それに、自分でコロナやっつけてるとこだから大丈夫だ。
「もう今すぐ歩いて行こうかしら」
…母よ、私は誰とも会えないのである。
そして、およそ50kmの距離。
仮に来てもらうとしても、母は公共交通機関を使ってなんら問題はないので、歩いてくる必要はない。
終電後に私が「来て」と頼んだとして、すぐ歩き始めるより、始発を待って向かった方がかなり早く着くだろう。
ツッコミどころ満載の話を咳込みながら聞いて、やっと電話を切る頃には、不思議と少し身体が楽になっていた。
恐るべし 母パワー!
そして先程、母から見舞いの品が届く。
私の好きな品々がぎっしり詰まって、「北国の春」の歌が浮かんでくる。
♪届いたぁおふくろの 小さな包みぃ~♪
届いたよー とLINEを送り、少しなんやかやをやってから、くず湯を飲もうと湯を沸かしていたら固定電話が鳴った。母である。

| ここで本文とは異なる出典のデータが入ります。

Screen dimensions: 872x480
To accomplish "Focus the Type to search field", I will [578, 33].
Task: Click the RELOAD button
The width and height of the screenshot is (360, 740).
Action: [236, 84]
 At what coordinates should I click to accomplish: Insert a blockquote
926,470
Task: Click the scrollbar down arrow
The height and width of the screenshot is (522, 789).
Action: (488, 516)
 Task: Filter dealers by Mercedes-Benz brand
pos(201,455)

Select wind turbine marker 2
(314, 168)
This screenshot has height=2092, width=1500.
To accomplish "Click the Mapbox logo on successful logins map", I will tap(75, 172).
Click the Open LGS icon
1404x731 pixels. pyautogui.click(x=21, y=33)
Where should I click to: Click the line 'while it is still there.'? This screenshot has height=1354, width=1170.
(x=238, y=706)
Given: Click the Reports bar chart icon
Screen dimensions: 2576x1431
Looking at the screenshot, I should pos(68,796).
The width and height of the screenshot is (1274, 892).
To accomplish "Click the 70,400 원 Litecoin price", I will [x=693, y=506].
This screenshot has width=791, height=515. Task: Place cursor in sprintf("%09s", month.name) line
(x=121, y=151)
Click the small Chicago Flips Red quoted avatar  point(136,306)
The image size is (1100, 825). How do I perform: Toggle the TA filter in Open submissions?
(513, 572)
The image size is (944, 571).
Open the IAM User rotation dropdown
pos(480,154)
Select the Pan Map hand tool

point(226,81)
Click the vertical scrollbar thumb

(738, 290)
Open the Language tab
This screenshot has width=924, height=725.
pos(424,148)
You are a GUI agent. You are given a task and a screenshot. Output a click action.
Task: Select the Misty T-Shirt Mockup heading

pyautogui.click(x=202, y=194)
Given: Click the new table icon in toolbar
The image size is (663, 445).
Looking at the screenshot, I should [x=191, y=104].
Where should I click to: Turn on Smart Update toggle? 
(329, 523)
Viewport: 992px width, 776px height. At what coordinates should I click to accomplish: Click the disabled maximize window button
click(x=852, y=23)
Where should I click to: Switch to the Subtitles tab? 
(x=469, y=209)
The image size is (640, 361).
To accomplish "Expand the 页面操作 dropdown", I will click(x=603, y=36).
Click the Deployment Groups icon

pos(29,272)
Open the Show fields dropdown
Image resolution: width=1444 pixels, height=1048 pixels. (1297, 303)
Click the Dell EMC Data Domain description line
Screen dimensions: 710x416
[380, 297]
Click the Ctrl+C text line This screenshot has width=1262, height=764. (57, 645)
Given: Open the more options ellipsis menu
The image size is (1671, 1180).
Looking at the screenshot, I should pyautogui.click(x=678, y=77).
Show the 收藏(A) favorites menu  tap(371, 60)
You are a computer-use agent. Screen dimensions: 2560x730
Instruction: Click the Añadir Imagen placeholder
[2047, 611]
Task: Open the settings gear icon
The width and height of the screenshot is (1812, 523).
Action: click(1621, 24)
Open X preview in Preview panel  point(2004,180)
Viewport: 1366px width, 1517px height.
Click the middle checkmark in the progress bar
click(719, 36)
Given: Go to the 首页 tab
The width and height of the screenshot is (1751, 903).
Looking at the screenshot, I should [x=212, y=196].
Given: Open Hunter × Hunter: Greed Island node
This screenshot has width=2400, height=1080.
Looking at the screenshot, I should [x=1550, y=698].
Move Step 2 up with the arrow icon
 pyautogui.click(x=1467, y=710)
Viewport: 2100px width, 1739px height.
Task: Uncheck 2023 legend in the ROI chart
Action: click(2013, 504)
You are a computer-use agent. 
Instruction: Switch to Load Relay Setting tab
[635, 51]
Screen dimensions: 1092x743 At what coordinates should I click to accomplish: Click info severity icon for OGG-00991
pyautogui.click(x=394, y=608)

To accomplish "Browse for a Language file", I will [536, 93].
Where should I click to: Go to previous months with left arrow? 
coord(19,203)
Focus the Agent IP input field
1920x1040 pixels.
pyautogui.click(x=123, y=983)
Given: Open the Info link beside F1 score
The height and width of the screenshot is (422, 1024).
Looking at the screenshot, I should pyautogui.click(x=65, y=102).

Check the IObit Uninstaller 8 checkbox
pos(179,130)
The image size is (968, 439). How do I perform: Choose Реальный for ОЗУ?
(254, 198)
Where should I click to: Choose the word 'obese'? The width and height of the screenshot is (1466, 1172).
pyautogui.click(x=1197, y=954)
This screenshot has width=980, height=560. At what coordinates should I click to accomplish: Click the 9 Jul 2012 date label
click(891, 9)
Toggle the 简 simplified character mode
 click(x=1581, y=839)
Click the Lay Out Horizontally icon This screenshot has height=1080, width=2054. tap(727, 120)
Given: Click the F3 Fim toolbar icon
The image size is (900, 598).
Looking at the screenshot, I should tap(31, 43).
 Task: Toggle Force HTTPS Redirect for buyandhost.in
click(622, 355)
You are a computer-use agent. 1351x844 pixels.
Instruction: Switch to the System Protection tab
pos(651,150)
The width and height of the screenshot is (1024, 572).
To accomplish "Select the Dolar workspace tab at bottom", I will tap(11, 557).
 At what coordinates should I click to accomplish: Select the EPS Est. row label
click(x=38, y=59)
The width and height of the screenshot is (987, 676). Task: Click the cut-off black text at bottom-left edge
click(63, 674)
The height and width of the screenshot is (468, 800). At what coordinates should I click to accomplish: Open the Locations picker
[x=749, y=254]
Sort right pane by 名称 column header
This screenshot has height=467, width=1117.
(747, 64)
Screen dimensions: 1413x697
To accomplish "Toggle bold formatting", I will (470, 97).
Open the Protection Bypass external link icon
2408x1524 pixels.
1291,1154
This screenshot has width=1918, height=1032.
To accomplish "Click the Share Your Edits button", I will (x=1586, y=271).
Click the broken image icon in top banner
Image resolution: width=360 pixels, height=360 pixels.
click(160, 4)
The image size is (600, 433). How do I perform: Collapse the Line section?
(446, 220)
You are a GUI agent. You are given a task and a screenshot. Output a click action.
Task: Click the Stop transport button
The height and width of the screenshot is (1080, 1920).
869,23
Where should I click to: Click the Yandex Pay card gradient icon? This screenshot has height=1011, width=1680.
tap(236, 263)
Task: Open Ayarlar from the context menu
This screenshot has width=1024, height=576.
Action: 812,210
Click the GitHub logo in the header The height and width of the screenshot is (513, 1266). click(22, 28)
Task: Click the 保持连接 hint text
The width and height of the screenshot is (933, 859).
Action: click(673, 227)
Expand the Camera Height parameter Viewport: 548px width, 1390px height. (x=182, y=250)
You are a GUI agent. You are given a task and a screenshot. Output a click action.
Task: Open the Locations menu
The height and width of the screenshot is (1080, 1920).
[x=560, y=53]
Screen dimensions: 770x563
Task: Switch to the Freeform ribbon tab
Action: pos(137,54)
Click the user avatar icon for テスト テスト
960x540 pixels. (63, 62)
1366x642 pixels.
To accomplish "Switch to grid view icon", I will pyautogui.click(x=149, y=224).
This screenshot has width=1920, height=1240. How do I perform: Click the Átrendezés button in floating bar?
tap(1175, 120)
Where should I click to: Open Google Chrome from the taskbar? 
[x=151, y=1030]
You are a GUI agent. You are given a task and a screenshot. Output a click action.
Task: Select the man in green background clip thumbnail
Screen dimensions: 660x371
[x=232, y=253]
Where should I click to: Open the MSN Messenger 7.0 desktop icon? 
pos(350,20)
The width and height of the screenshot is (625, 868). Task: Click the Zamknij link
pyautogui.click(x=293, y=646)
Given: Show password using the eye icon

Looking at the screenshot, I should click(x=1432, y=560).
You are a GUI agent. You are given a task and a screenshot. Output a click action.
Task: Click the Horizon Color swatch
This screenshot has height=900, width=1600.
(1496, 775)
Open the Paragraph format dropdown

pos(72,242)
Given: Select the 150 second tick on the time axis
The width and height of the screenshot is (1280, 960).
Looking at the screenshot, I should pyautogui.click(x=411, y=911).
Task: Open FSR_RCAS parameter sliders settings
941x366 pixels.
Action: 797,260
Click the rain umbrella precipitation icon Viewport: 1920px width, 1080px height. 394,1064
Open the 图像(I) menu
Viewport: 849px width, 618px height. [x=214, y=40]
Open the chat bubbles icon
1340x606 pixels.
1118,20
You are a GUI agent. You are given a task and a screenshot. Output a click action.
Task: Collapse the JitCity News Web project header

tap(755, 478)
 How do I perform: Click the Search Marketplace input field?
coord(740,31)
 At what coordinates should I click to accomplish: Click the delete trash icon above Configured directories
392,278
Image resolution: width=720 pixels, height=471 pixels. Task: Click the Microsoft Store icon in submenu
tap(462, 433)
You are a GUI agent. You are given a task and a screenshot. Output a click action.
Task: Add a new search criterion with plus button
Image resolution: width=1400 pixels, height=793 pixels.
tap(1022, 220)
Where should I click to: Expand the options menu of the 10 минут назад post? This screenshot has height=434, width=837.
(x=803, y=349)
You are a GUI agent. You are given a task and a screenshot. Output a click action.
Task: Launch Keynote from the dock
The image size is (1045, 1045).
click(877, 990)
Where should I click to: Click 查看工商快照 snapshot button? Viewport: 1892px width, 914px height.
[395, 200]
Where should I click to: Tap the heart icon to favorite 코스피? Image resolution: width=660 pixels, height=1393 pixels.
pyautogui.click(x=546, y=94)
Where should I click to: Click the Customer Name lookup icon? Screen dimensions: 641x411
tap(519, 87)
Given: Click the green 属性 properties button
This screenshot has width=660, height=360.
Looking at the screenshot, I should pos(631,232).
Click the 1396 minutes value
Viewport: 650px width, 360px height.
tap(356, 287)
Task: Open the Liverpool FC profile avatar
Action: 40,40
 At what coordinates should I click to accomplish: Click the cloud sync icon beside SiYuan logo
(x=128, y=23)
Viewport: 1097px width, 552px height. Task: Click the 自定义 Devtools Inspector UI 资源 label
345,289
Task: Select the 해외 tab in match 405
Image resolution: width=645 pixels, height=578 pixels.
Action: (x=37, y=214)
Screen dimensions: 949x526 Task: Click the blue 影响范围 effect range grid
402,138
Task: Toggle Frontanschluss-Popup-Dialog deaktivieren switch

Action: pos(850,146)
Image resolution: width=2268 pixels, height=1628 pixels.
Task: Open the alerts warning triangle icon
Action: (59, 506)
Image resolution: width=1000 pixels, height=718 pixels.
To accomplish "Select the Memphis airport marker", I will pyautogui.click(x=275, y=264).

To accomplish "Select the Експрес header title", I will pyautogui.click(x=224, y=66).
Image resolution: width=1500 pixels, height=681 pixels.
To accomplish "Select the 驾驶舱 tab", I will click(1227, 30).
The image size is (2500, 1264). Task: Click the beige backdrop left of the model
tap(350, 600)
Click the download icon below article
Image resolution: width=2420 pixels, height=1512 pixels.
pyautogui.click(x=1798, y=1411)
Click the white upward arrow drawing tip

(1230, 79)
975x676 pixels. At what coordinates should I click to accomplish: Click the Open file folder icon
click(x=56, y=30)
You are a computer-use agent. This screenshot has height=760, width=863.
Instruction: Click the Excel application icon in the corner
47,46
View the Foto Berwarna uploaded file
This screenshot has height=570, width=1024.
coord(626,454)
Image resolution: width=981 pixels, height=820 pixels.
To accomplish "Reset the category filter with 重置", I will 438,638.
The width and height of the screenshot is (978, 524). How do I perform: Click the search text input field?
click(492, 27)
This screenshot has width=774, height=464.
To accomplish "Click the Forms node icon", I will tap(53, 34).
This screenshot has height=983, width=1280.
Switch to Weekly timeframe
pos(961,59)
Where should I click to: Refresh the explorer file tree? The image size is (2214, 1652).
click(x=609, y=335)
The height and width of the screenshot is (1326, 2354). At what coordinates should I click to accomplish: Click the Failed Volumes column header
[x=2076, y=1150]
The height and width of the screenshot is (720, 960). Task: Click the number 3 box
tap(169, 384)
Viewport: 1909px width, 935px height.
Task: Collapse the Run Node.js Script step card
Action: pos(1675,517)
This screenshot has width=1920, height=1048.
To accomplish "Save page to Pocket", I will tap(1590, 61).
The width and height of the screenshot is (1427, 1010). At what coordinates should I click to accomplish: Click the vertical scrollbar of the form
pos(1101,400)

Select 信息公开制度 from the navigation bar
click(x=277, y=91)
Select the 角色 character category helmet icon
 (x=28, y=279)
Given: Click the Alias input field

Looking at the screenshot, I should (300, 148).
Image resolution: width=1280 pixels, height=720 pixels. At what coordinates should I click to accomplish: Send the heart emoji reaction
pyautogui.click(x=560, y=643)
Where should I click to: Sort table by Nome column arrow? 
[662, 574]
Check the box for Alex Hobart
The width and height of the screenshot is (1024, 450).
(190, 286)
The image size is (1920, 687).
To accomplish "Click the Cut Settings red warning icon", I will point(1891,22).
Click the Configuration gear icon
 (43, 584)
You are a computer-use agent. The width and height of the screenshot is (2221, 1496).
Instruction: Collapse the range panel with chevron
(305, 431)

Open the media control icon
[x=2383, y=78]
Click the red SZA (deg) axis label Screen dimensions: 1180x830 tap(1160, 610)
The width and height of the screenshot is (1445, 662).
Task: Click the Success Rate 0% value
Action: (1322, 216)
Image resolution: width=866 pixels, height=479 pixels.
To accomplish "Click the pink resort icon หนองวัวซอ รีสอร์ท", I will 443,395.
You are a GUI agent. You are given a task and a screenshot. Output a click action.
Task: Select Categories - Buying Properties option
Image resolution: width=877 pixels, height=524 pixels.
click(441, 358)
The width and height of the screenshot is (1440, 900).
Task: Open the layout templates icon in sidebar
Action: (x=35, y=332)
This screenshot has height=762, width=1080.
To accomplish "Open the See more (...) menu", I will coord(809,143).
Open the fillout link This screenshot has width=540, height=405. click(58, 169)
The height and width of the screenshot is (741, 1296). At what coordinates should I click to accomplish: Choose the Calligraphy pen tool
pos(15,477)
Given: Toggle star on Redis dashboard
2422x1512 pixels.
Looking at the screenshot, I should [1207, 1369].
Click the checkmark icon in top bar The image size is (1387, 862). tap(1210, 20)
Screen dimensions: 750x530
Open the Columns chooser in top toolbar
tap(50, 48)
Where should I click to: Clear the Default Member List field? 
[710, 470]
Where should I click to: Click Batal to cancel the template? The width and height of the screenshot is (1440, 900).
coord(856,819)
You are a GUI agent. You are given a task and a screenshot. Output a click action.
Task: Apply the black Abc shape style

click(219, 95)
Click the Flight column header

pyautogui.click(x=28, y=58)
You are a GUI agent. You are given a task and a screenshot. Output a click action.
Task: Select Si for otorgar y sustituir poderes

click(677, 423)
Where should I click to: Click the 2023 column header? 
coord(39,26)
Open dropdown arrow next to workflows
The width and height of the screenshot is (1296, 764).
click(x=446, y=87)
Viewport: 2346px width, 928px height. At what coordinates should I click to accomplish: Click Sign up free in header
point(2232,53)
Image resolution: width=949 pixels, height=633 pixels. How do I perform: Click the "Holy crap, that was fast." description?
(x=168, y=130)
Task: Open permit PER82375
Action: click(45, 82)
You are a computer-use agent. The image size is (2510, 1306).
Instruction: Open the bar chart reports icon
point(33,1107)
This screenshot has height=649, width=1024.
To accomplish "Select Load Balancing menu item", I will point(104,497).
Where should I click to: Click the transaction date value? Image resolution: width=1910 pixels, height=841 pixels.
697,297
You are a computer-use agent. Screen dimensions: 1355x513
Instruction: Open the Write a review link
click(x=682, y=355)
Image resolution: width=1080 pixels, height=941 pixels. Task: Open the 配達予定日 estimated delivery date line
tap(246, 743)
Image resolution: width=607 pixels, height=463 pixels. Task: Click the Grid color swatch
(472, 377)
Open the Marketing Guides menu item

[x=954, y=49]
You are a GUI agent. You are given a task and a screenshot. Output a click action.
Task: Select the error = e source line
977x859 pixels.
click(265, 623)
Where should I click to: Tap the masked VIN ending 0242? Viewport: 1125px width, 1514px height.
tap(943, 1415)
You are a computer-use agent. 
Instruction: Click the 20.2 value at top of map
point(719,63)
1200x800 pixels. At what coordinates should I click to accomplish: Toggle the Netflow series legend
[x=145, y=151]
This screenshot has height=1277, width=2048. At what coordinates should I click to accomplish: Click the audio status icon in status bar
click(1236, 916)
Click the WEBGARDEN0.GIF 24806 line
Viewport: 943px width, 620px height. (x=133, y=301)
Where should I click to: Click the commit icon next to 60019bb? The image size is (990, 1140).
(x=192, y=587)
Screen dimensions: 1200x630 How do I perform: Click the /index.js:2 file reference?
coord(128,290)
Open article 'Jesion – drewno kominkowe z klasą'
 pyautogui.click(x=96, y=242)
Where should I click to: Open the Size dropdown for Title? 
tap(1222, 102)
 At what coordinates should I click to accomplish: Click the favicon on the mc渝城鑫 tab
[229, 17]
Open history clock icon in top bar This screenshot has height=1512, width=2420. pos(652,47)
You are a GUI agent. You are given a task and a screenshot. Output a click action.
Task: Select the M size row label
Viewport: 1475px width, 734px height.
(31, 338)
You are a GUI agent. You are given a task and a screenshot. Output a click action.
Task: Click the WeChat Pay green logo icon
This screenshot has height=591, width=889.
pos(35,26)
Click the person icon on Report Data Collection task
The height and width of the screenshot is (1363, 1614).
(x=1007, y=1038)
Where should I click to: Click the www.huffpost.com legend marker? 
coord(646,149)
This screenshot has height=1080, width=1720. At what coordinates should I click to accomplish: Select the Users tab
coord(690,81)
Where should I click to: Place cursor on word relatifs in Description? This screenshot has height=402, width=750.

我が家の固定電話はほんとに壁に固定されていて、長電話には不向き。
スマホにかけてくれといつも言っているのだが…
ため息つきながら電話に出て、湯が湧いたからと話を切り上げ、ふとスマホを見てみたら「不在着信」の表示が。
あ、母 スマホにかけてくれたのか。
私が気づかなかったのか。
そして母からのLINEも届いていた。
電話にも出ずLINEも返信がないので、
心配になって固定電話にかけてきたようだ。
母には母の考えがちゃんとあり、
気を遣ったりもしてくれているのだろう。
すごくすごく心配しているのだろう。
ズルズルと甘いくず湯飲みながら
クスクス 独り、少し泣きながら笑った。
ブツブツと母の文句言いながら、
いつまでも子供で居るのは居心地いい。